With pictures left out, retype exactly the lines from the one containing "Instruction: Open the" through the final line of the entries.

◆ ◆ ◆ ◆ ◆

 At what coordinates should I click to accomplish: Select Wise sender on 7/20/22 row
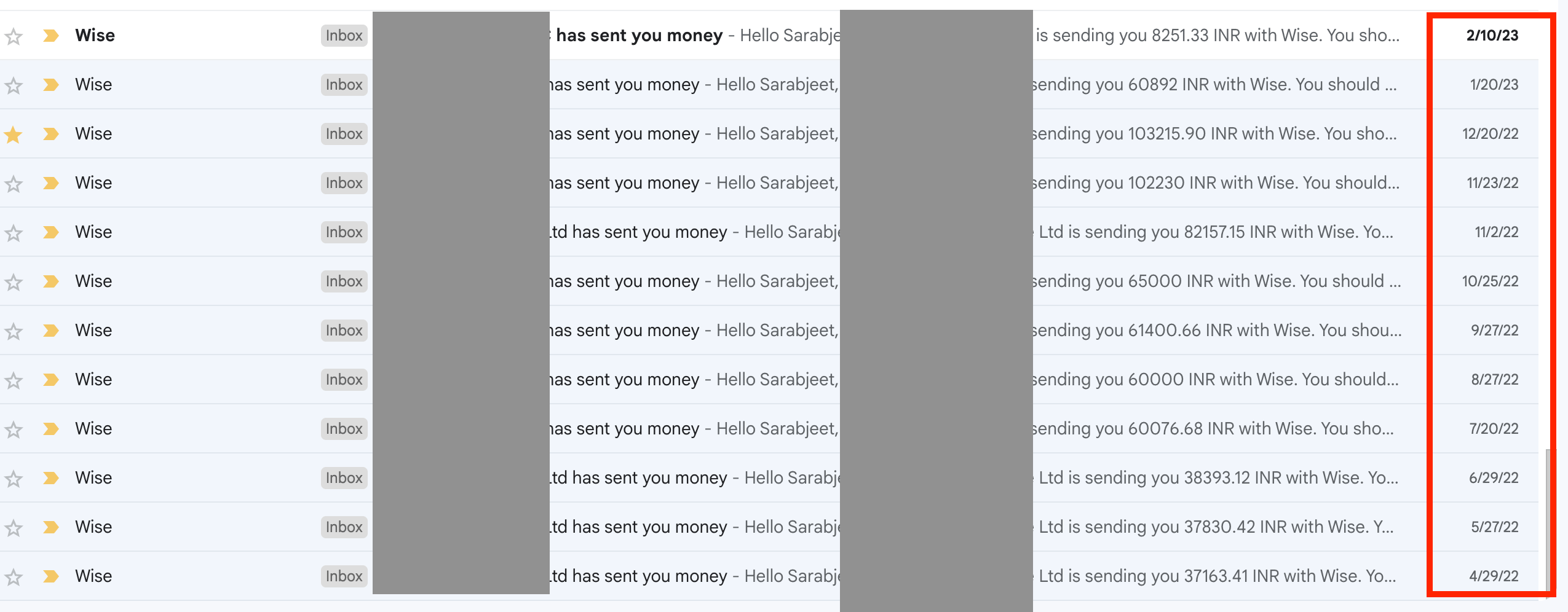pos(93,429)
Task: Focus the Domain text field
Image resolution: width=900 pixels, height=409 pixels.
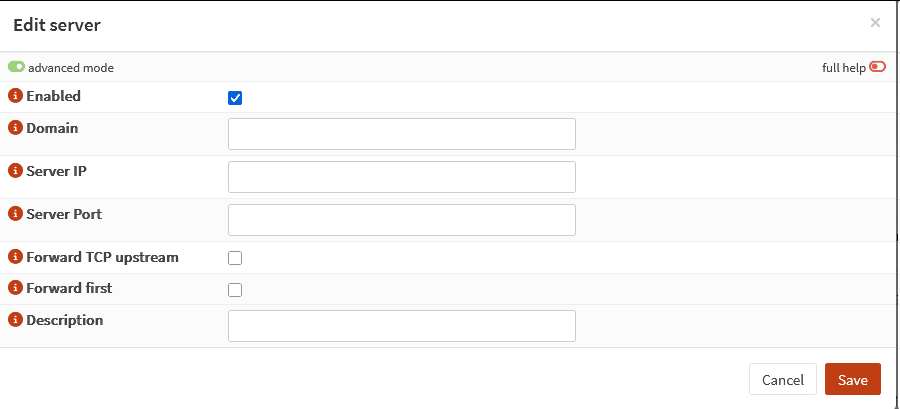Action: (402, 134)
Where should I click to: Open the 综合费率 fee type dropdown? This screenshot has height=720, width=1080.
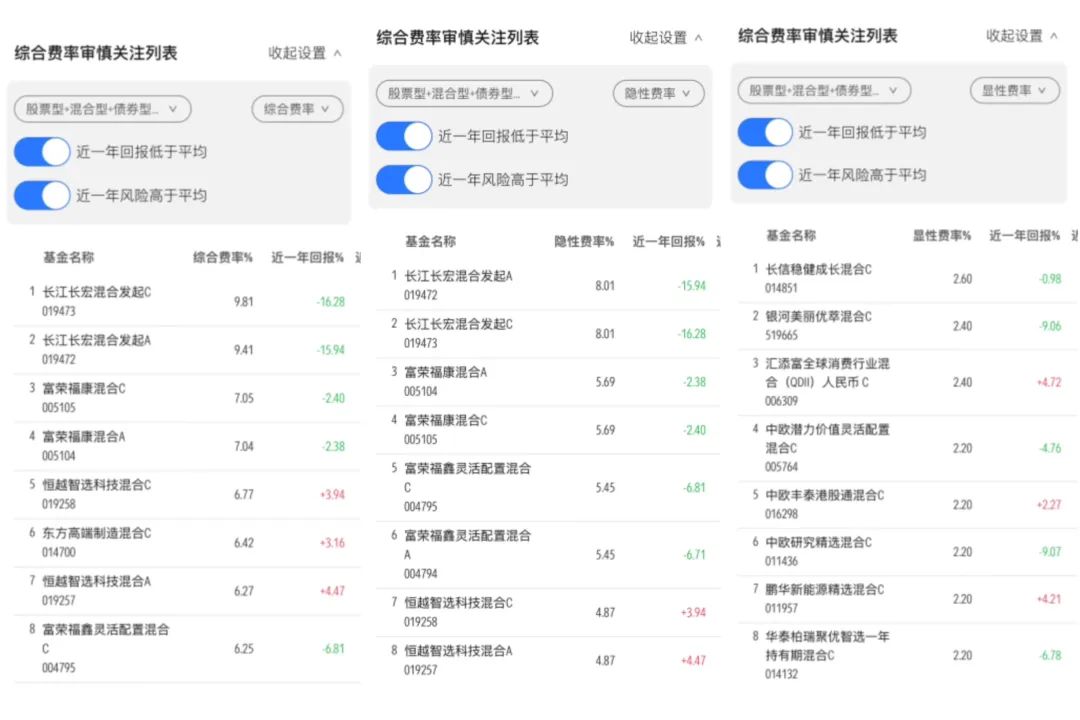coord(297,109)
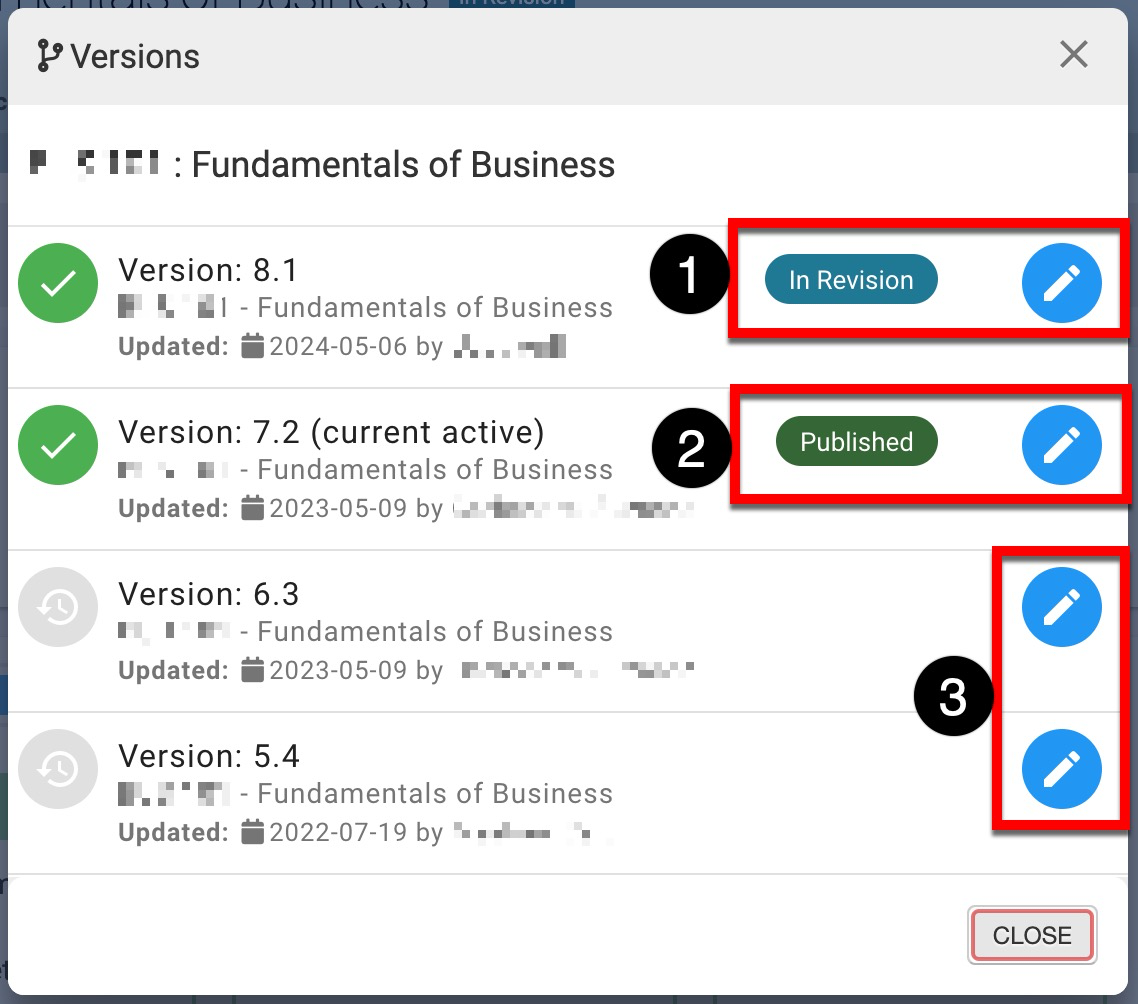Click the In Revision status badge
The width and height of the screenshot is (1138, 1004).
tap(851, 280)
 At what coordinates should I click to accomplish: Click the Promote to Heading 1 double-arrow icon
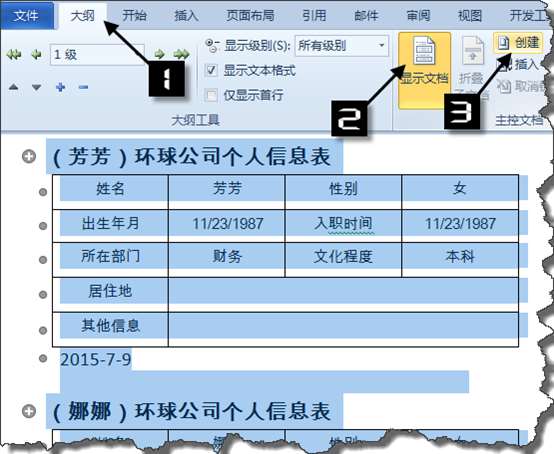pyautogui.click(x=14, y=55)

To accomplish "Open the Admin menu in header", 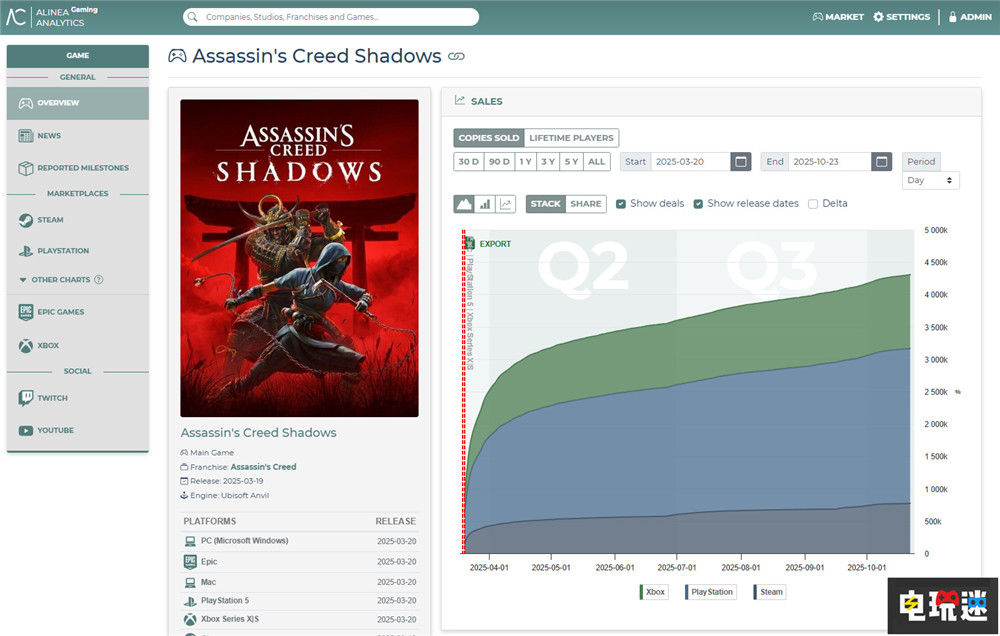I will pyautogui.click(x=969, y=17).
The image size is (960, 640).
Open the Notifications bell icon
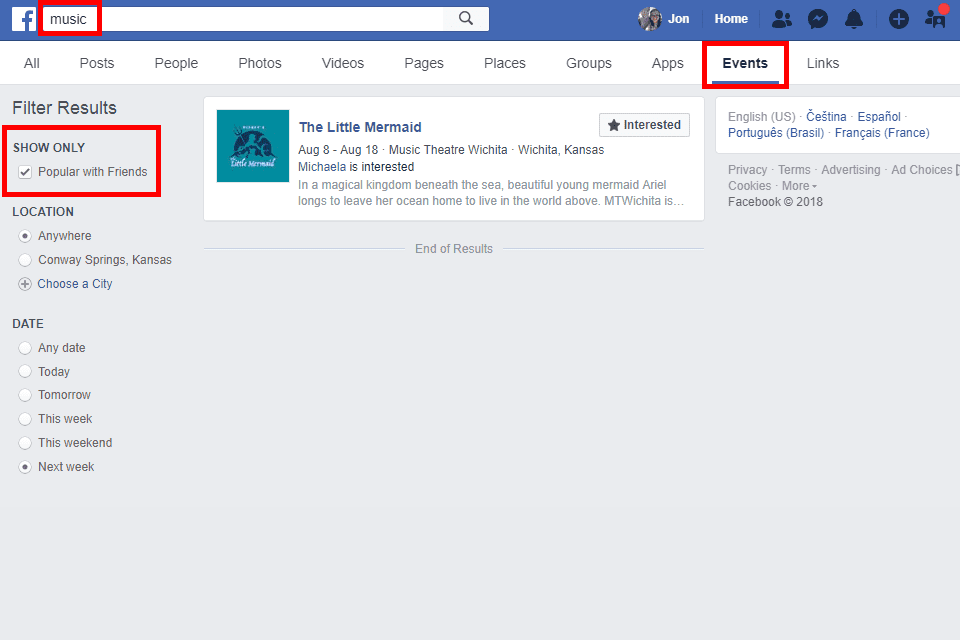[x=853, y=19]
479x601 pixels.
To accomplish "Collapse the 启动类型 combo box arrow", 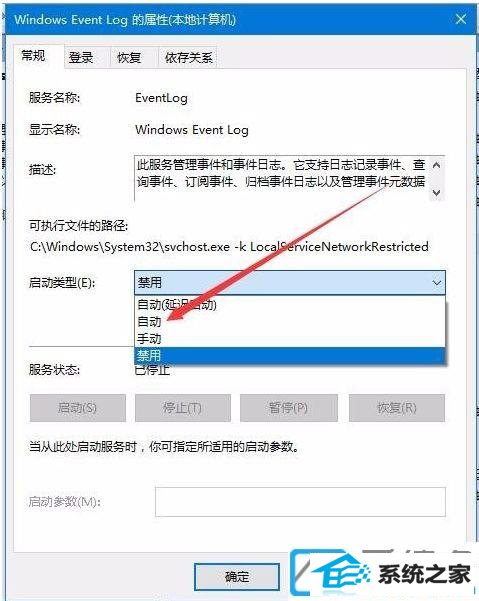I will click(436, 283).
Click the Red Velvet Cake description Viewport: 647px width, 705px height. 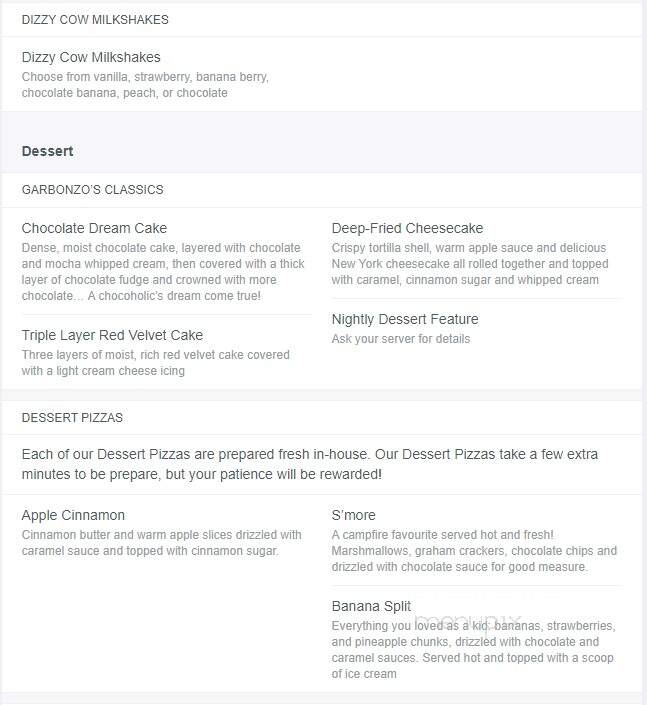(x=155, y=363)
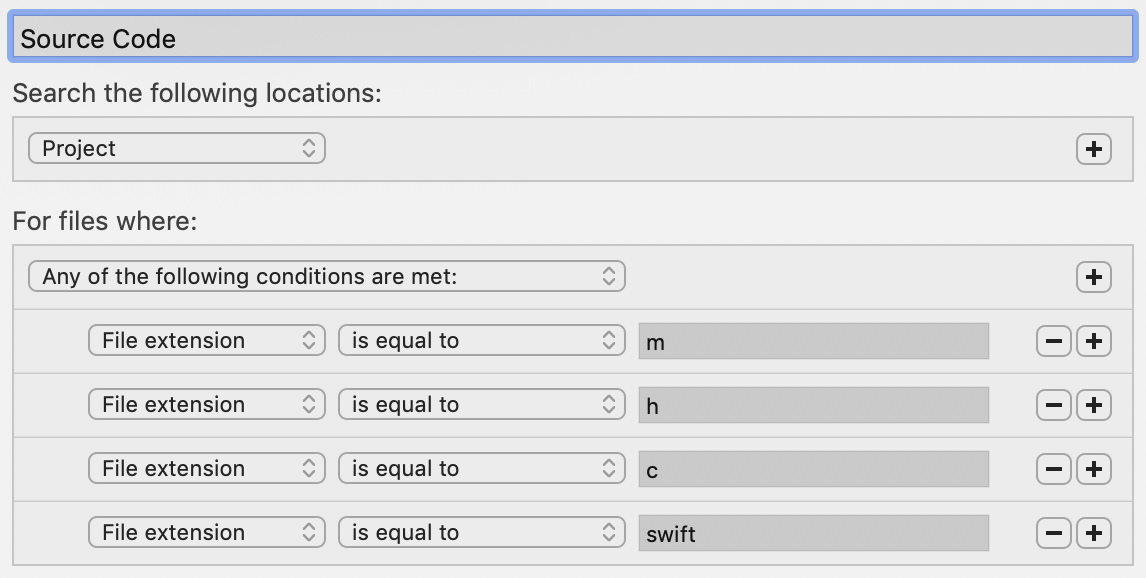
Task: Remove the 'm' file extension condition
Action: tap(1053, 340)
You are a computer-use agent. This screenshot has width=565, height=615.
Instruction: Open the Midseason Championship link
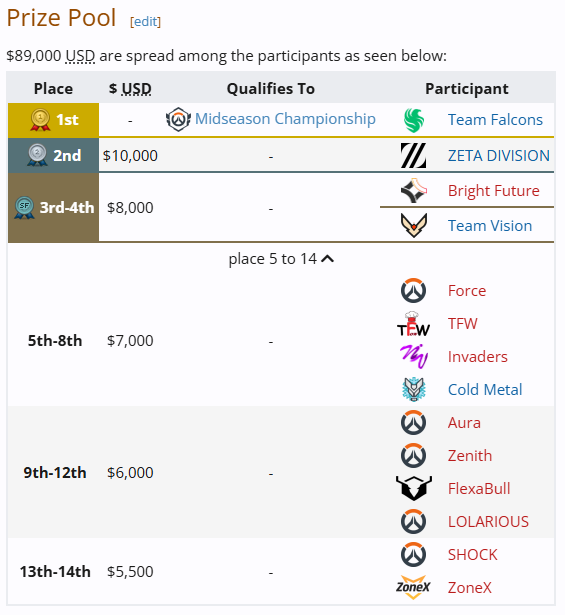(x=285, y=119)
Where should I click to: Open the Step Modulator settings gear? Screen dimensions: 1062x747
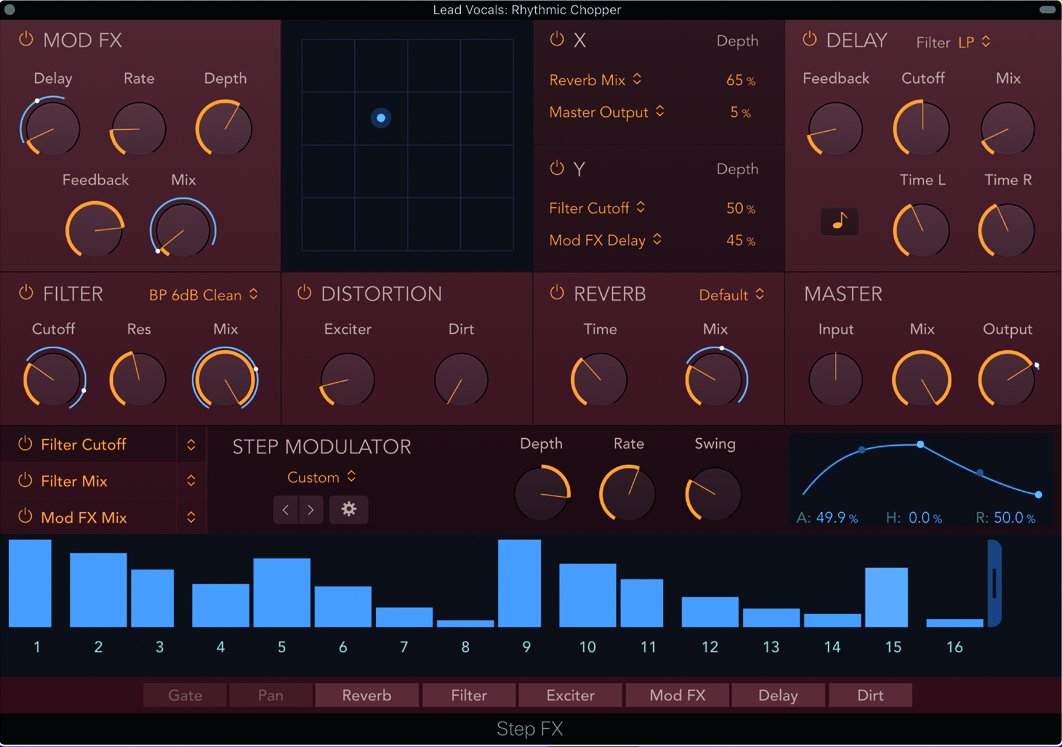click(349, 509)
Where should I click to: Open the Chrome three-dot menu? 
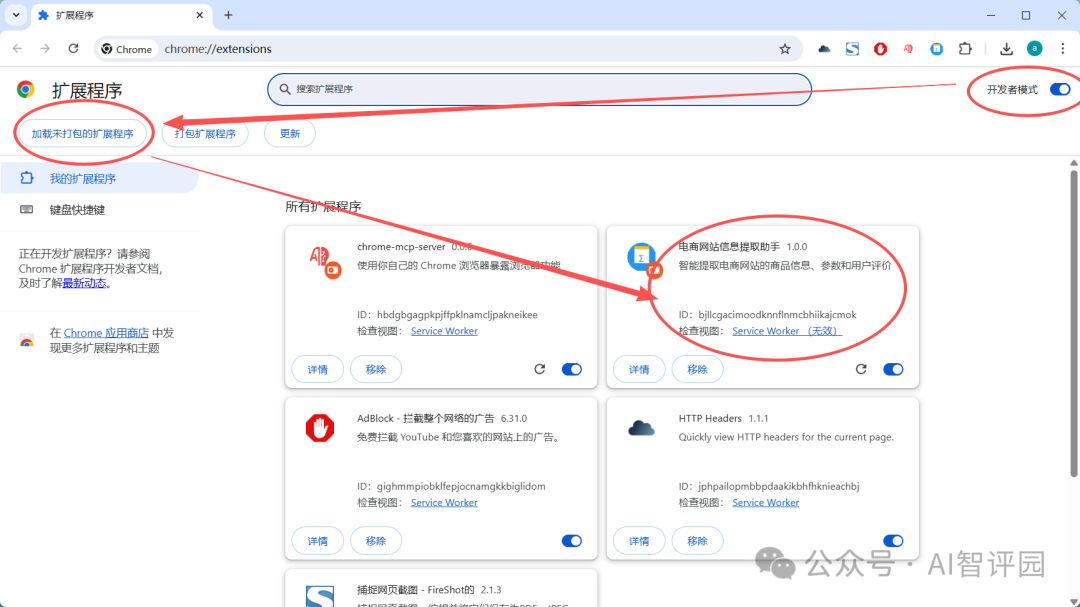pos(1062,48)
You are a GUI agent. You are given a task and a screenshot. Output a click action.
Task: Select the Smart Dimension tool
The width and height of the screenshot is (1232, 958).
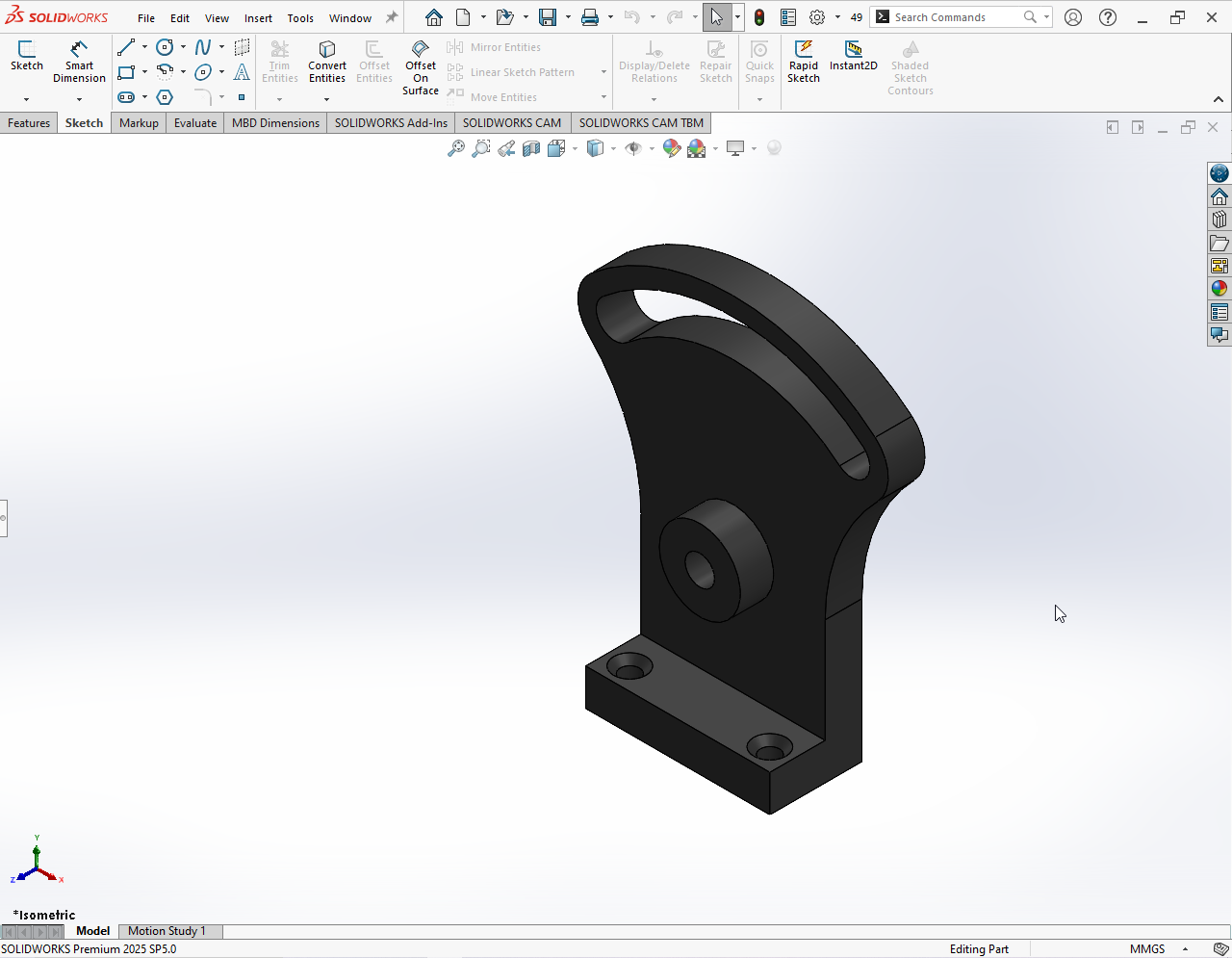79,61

◆ ◆ ◆ ◆ ◆

## [WRITTEN ANSWER]
Instruction: Open the Midseason Championship link
(x=285, y=119)
Where should I click to: Open the Step Modulator settings gear? Screen dimensions: 1062x747
click(349, 509)
Where should I click to: Open the Chrome three-dot menu? 
pos(1062,48)
You are a GUI agent. You are given a task and a screenshot. Output a click action.
Task: Select the Smart Dimension tool
The width and height of the screenshot is (1232, 958).
79,61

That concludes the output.